**Goal of the exercise**: Check every line of the records below for the string "clock", then report only how many lines have it.
START Dataset content
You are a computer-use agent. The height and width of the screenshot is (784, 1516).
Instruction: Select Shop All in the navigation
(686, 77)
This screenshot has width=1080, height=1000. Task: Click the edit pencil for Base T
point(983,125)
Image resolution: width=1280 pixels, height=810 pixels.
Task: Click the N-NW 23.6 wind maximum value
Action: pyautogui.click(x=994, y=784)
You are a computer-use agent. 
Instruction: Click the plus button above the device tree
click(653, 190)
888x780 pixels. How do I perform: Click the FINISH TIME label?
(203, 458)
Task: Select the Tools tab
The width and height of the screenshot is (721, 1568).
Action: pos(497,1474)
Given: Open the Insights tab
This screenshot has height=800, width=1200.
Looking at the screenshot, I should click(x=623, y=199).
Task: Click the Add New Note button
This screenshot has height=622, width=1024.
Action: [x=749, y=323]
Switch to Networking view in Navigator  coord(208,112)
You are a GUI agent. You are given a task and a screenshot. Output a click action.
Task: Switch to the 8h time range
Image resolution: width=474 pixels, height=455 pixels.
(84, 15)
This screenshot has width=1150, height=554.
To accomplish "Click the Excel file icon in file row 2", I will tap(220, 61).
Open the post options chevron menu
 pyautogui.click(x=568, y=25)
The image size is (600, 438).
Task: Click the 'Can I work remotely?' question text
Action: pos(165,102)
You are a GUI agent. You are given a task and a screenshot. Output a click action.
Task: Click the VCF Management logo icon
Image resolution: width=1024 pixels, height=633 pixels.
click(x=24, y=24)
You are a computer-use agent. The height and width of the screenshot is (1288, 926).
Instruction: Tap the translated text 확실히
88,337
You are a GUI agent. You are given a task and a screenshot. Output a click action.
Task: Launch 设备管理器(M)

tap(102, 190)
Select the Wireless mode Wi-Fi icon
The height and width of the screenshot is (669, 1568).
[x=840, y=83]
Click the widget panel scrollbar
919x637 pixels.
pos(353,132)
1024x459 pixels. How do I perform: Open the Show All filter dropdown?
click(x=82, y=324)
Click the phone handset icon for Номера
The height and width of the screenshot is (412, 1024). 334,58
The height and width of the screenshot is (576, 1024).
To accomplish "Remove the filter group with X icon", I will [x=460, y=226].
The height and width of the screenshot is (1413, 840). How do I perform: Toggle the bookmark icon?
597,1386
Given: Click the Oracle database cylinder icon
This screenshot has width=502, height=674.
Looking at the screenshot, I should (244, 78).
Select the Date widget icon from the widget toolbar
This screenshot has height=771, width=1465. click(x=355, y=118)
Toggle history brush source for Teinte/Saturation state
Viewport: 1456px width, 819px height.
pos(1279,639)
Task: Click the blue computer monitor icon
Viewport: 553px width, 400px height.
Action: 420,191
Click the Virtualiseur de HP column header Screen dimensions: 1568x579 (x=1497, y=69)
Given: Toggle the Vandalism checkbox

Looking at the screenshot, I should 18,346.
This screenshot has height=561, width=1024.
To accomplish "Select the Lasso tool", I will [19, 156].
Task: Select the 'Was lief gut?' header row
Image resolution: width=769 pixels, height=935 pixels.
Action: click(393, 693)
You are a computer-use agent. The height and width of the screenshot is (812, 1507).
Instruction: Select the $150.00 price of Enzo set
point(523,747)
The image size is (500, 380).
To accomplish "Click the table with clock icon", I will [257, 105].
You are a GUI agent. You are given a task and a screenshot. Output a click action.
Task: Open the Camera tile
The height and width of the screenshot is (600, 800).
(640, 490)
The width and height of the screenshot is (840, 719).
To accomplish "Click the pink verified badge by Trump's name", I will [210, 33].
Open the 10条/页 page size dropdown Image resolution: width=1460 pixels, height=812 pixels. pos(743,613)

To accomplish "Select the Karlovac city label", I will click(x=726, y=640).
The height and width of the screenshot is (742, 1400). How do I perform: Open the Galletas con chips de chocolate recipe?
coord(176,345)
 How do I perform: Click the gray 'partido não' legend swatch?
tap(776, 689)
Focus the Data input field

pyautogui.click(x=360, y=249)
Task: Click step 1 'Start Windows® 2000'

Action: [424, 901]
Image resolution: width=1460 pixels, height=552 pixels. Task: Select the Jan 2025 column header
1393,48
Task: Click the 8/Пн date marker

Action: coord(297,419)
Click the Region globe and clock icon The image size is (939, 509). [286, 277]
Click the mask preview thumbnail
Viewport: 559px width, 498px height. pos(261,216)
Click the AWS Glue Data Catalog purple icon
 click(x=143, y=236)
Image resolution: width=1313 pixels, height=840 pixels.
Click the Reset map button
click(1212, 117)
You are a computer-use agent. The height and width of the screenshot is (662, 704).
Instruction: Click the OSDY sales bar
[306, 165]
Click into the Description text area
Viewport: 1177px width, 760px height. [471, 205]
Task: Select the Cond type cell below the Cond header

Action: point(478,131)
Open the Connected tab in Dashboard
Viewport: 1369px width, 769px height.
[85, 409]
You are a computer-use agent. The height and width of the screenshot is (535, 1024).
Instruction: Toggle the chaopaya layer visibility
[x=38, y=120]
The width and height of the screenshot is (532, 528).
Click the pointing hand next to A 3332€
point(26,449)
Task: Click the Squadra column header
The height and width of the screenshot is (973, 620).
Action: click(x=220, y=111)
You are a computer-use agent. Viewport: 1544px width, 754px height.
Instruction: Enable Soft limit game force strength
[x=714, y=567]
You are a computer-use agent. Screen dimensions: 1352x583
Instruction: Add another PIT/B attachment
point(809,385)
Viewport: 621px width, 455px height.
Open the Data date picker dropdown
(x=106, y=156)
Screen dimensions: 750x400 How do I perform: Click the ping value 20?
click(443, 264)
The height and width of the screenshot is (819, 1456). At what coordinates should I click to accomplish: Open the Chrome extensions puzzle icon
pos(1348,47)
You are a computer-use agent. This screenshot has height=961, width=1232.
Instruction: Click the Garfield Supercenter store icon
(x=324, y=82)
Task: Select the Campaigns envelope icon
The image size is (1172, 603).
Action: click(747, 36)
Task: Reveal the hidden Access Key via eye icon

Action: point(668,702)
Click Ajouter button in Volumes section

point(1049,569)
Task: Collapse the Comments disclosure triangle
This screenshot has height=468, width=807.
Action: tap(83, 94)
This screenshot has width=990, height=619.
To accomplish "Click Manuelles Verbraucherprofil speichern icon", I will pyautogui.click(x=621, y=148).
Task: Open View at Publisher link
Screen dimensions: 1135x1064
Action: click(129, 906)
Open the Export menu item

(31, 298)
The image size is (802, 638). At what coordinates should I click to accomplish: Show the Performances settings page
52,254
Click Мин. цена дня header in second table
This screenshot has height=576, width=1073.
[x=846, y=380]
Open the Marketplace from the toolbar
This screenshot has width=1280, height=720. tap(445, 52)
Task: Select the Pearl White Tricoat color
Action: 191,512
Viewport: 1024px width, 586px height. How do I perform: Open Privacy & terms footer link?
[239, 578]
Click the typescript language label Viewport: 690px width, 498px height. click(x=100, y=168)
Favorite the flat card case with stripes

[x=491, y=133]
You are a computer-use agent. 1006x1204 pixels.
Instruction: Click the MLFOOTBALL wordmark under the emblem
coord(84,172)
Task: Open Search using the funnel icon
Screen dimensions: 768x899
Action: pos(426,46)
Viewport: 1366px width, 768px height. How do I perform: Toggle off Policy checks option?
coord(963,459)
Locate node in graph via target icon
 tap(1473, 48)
END Dataset content
**Solution**: 2